Un nuevo capítulo de alta tensión jurídica se desarrolla en la Corte del Distrito Sur de Nueva York (SDNY), donde la defensa de Maduro por bloqueo de pruebas en Nueva York ha abierto un frente directo contra la Fiscalía de Estados Unidos. Los abogados del exdictador venezolano sostienen que el gobierno intenta limitar su derecho a una defensa efectiva al restringir el acceso a evidencia y testigos clave.
En una comunicación dirigida al juez Alvin K. Hellerstein, la defensa de Nicolás Maduro cuestiona el alcance de una orden de protección propuesta por la Fiscalía. En particular, el controvertido párrafo 13 impediría compartir material probatorio con coacusados que no han sido detenidos, incluyendo evidencia documental y electrónica que forma parte del proceso penal.
Este punto es central en el caso. Según la propia acusación federal, al menos 13 de los 19 actos criminales involucran a figuras que permanecen fuera de la jurisdicción estadounidense, como Diosdado Cabello, Ramón Rodríguez Chacín, Nicolás Maduro Guerra y Héctor Guerrero Flores. Para la defensa, estos actores no solo son parte de la acusación, sino también testigos potencialmente determinantes, lo que refuerza el argumento de que impedir el contacto con ellos compromete la estrategia legal.
El gobierno estadounidense sostiene que, al no estar bajo custodia ni comparecer ante el tribunal, estos individuos no califican como testigos viables. Sin embargo, la defensa rechaza esta posición y afirma que dicha limitación equivale a obstaculizar la investigación. En términos prácticos, impediría contrastar versiones, identificar nuevas fuentes de prueba y acceder a información que podría resultar exculpatoria.
El debate jurídico se intensifica al considerar la aplicación de la doctrina de Pinkerton v. United States, utilizada por la Fiscalía para atribuir responsabilidad penal por los actos de co-conspiradores. La defensa subraya una contradicción fundamental: el gobierno pretende imputar responsabilidad basándose en terceros, pero simultáneamente busca impedir que la defensa interactúe con esos mismos individuos. Este argumento se inserta en una crítica más amplia sobre la posible violación de la Quinta y Sexta Enmienda, que garantizan el debido proceso y el derecho a una defensa adecuada.
Asimismo, los abogados cuestionan la afirmación del gobierno de que este tipo de órdenes de protección son comunes. Señalan que, en los casos citados por la Fiscalía, dichas órdenes fueron acordadas y no litigadas, lo que limita su valor como precedente. Además, destacan que este proceso presenta características excepcionales: hechos ocurridos fuera de Estados Unidos, testigos en el extranjero y una presunta estructura de conspiración con implicaciones estatales.

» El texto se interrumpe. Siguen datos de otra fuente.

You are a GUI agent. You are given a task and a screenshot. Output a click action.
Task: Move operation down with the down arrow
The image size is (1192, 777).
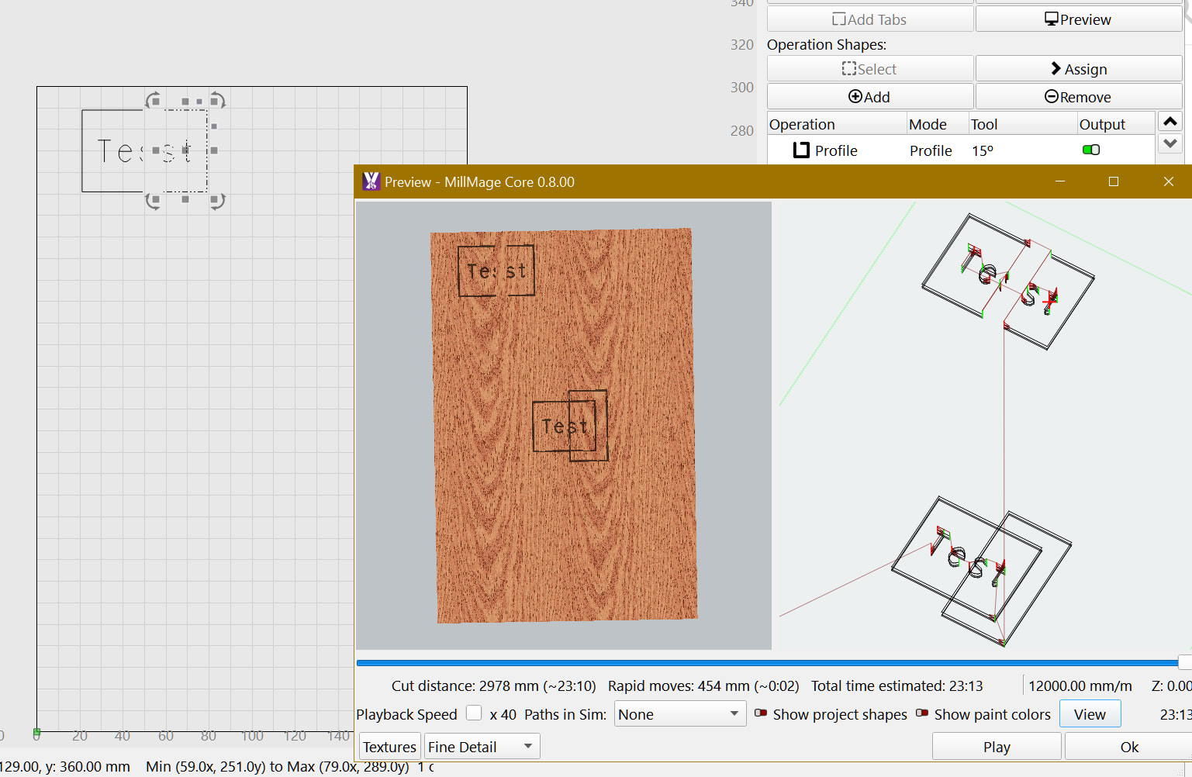pyautogui.click(x=1170, y=143)
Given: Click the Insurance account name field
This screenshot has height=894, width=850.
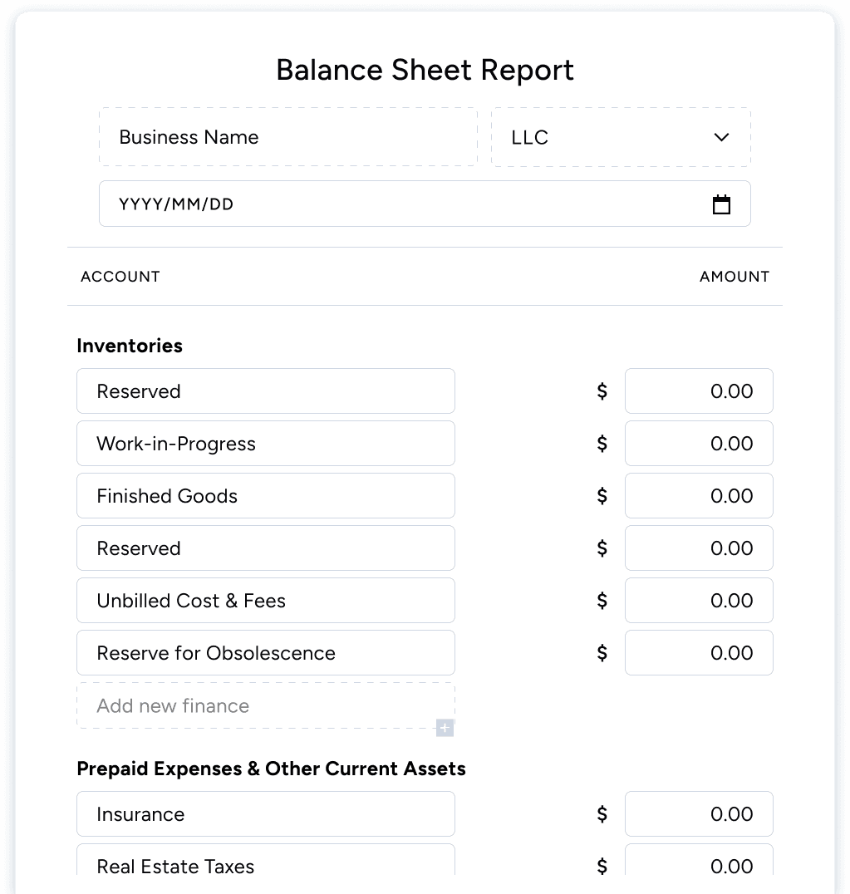Looking at the screenshot, I should [265, 813].
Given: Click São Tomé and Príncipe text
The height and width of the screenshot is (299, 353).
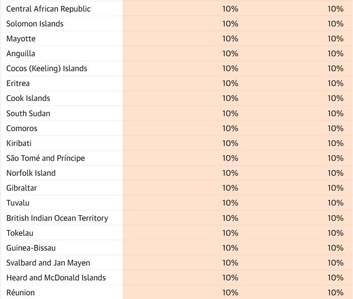Looking at the screenshot, I should point(45,158).
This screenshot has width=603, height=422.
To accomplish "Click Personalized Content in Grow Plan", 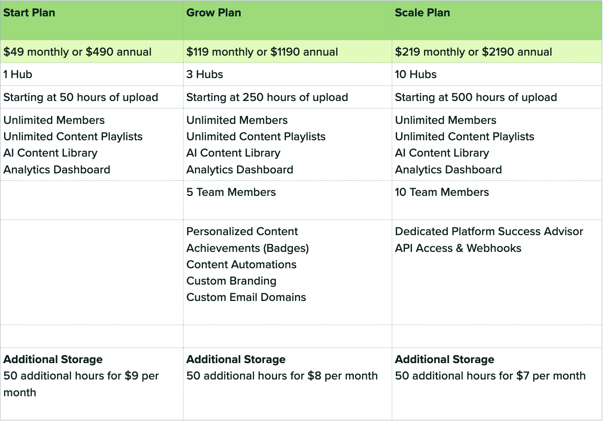I will 242,231.
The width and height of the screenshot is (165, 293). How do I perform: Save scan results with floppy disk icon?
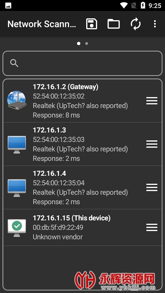[x=91, y=24]
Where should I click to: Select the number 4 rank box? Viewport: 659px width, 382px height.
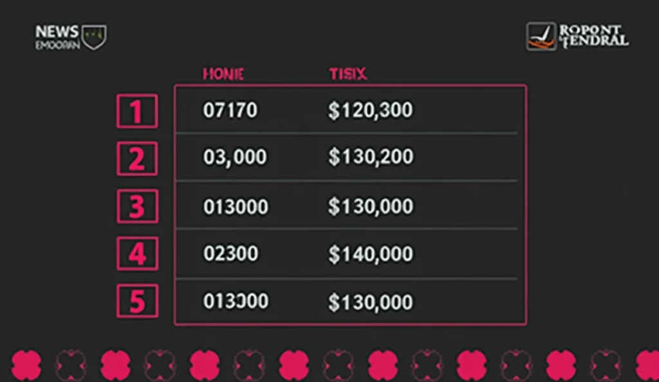137,254
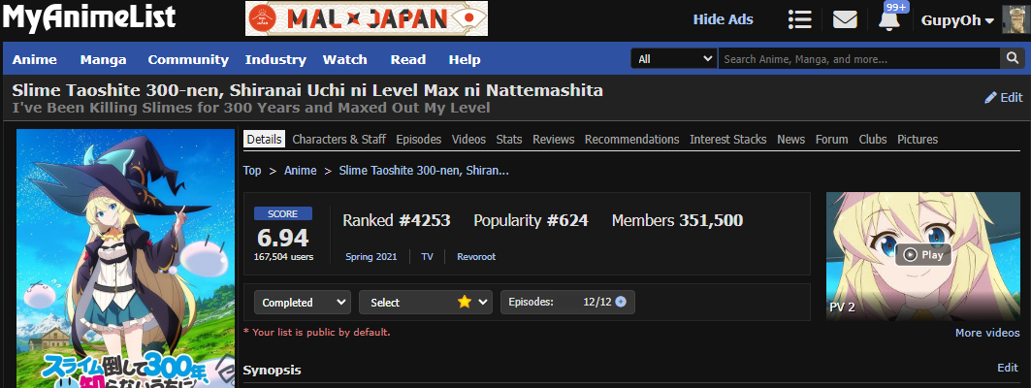The image size is (1031, 388).
Task: Open messages envelope icon
Action: [845, 20]
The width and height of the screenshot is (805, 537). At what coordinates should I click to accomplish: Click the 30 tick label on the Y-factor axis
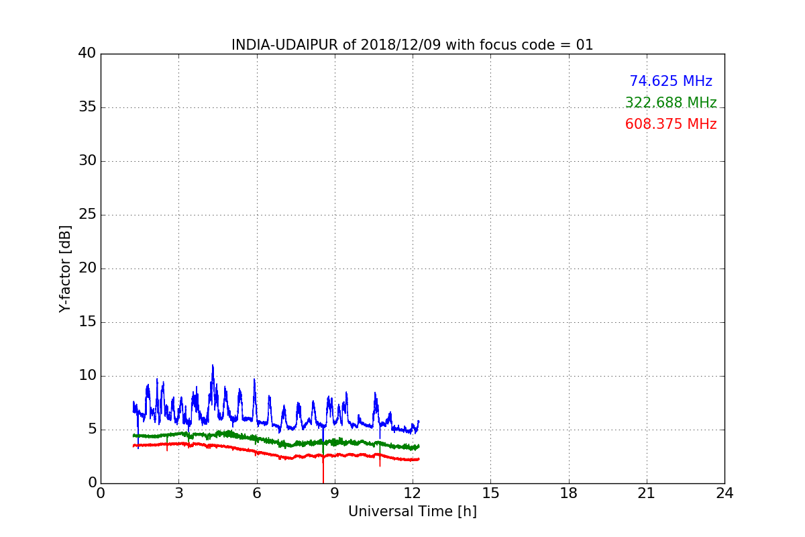[x=87, y=161]
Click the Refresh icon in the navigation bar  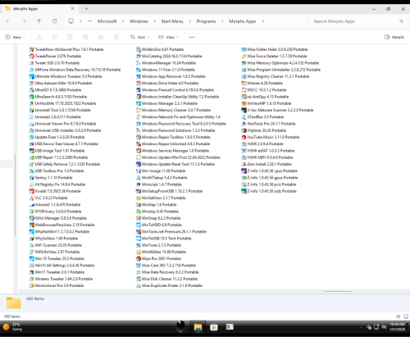point(55,21)
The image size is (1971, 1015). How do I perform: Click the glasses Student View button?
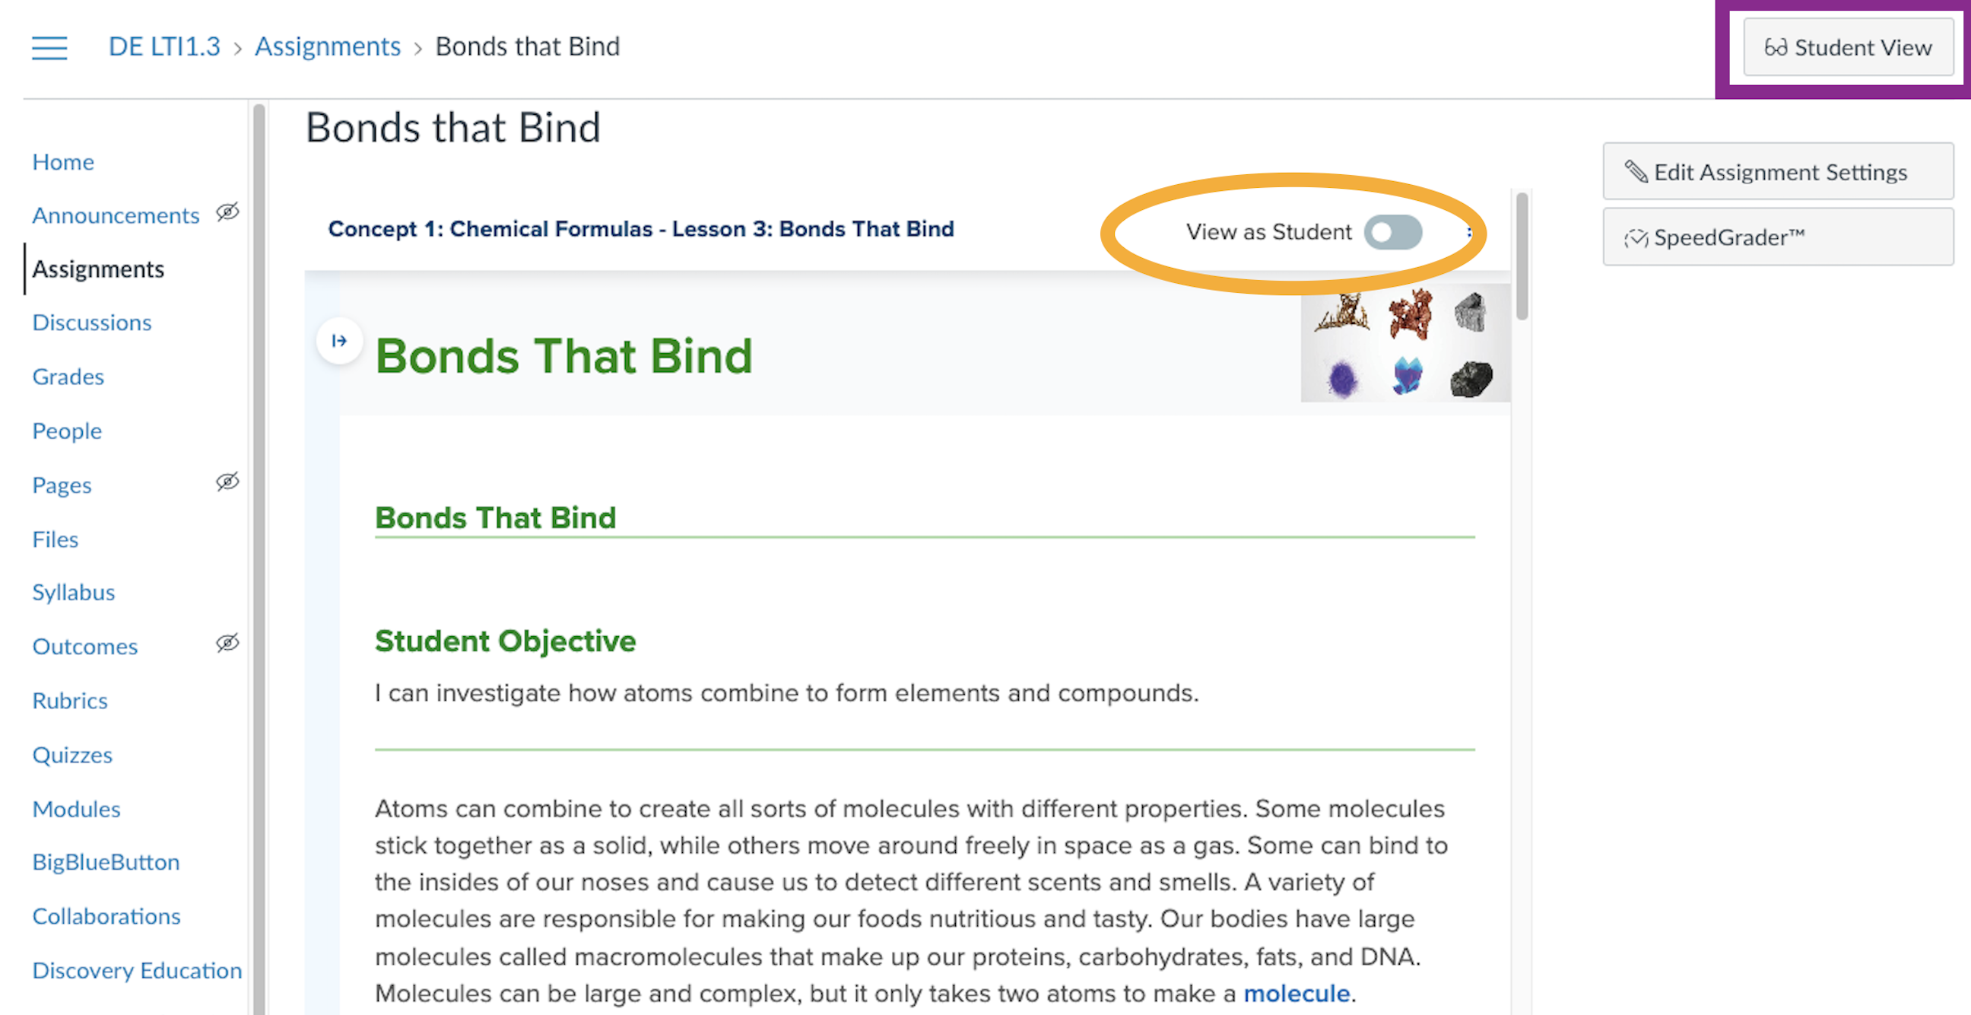[x=1847, y=47]
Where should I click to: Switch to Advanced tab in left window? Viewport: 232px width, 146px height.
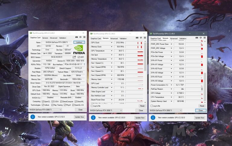[x=53, y=38]
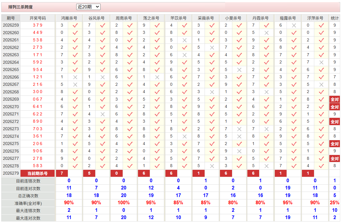Select the 谷风杀号 column header
The image size is (342, 223).
[x=96, y=18]
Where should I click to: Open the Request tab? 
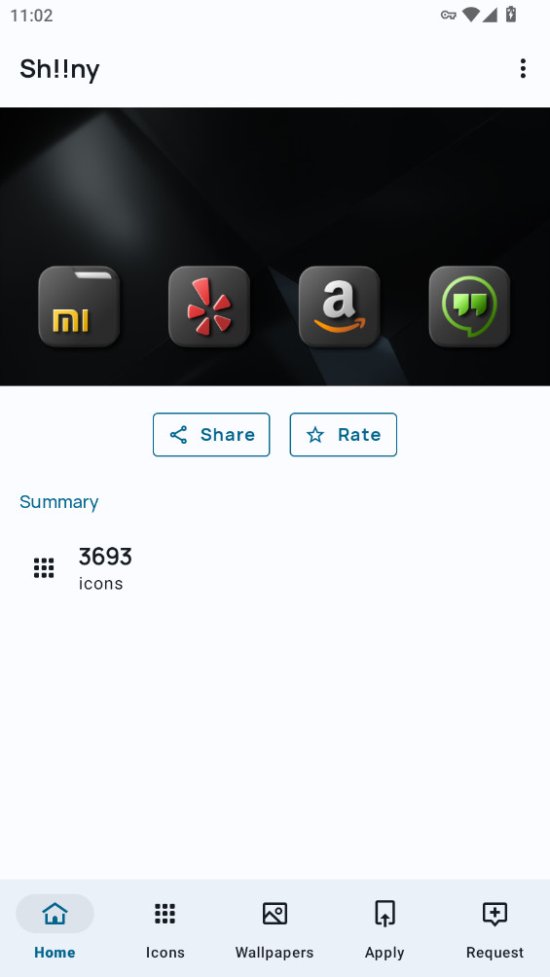pyautogui.click(x=495, y=927)
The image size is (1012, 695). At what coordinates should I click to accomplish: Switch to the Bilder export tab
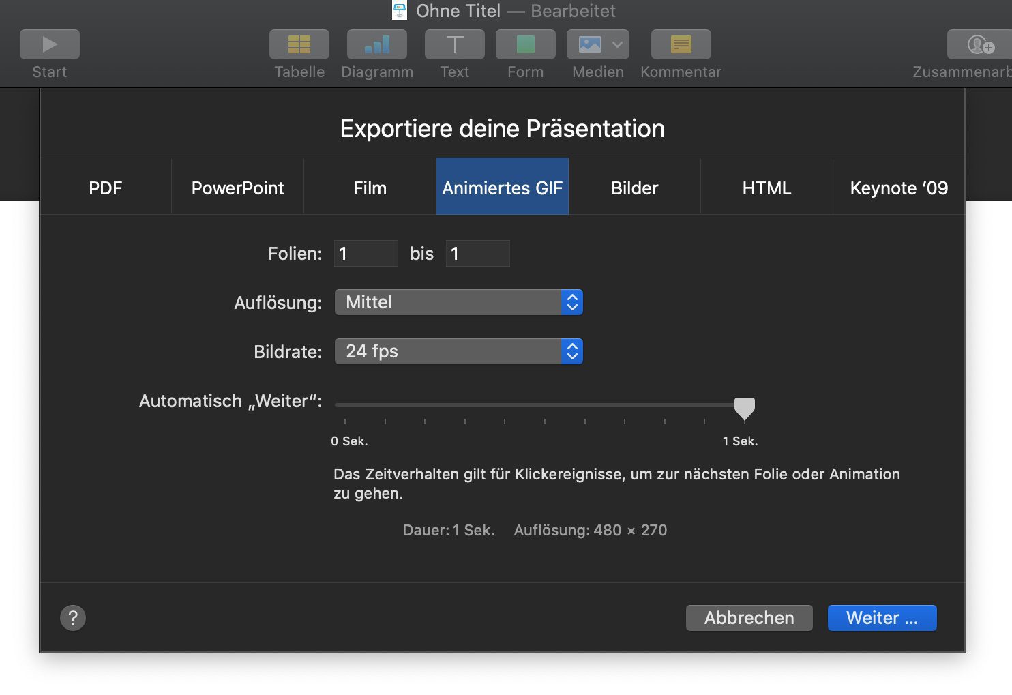(x=634, y=188)
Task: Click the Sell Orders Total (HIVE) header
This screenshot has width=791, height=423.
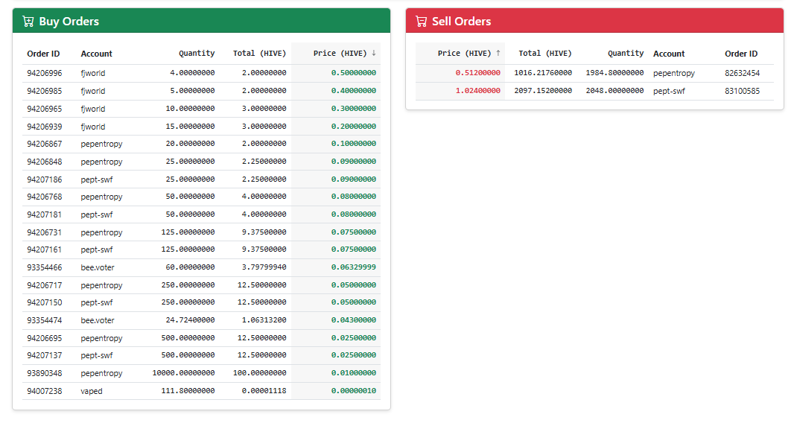Action: 545,54
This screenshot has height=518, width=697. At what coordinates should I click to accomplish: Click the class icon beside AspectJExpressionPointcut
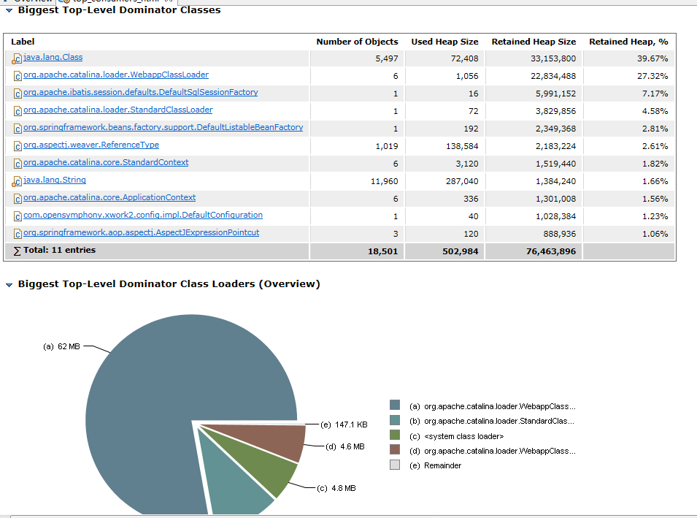pos(18,234)
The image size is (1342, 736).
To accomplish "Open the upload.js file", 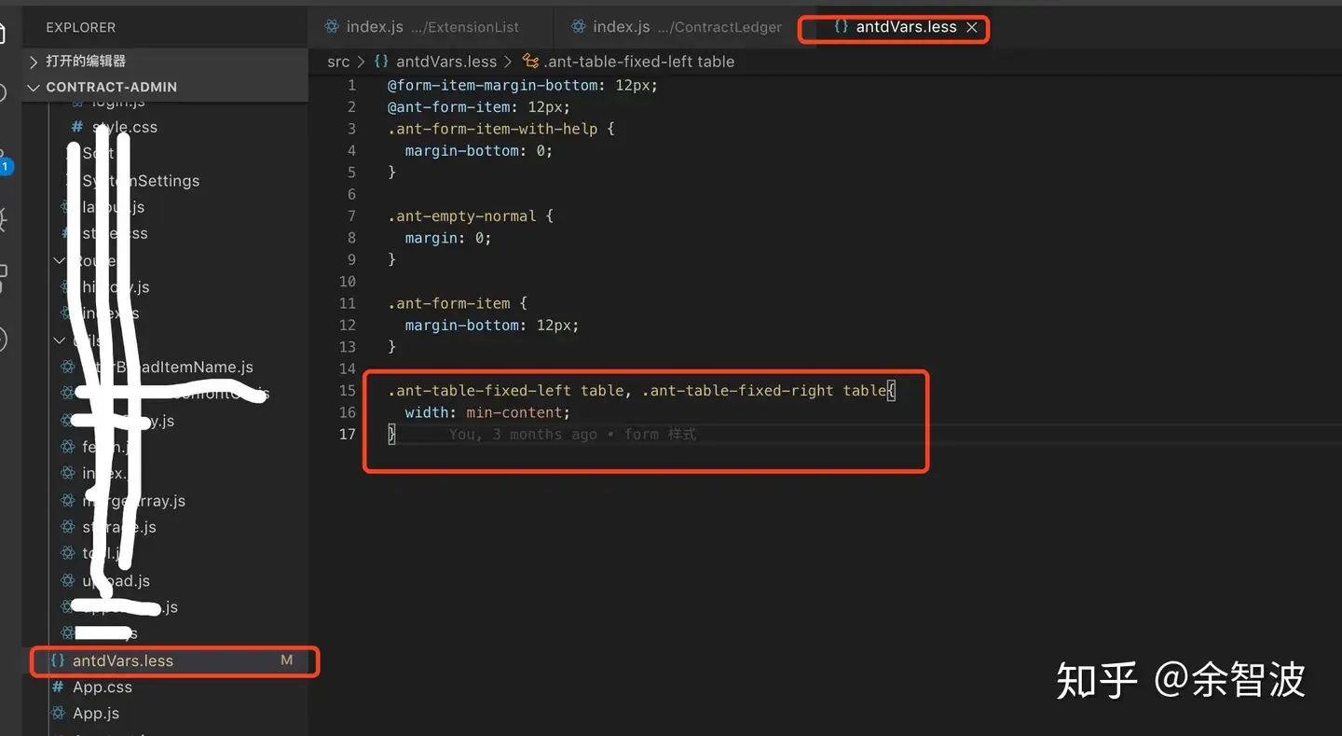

Como alternativa, la defensa propone permitir el uso del material probatorio bajo condiciones controladas, restringiendo su circulación y limitándolo estrictamente a fines de defensa. Este enfoque, aseguran, permitiría equilibrar las preocupaciones de seguridad con el respeto a los derechos constitucionales.
La decisión que adopte el juez Hellerstein será clave no solo para el desarrollo del juicio, sino también para definir los límites del acceso a la evidencia en procesos penales de carácter internacional. En este contexto, el caso se proyecta como un precedente potencial sobre hasta dónde puede llegar el gobierno en la restricción de pruebas sin vulnerar el derecho fundamental a una defensa efectiva.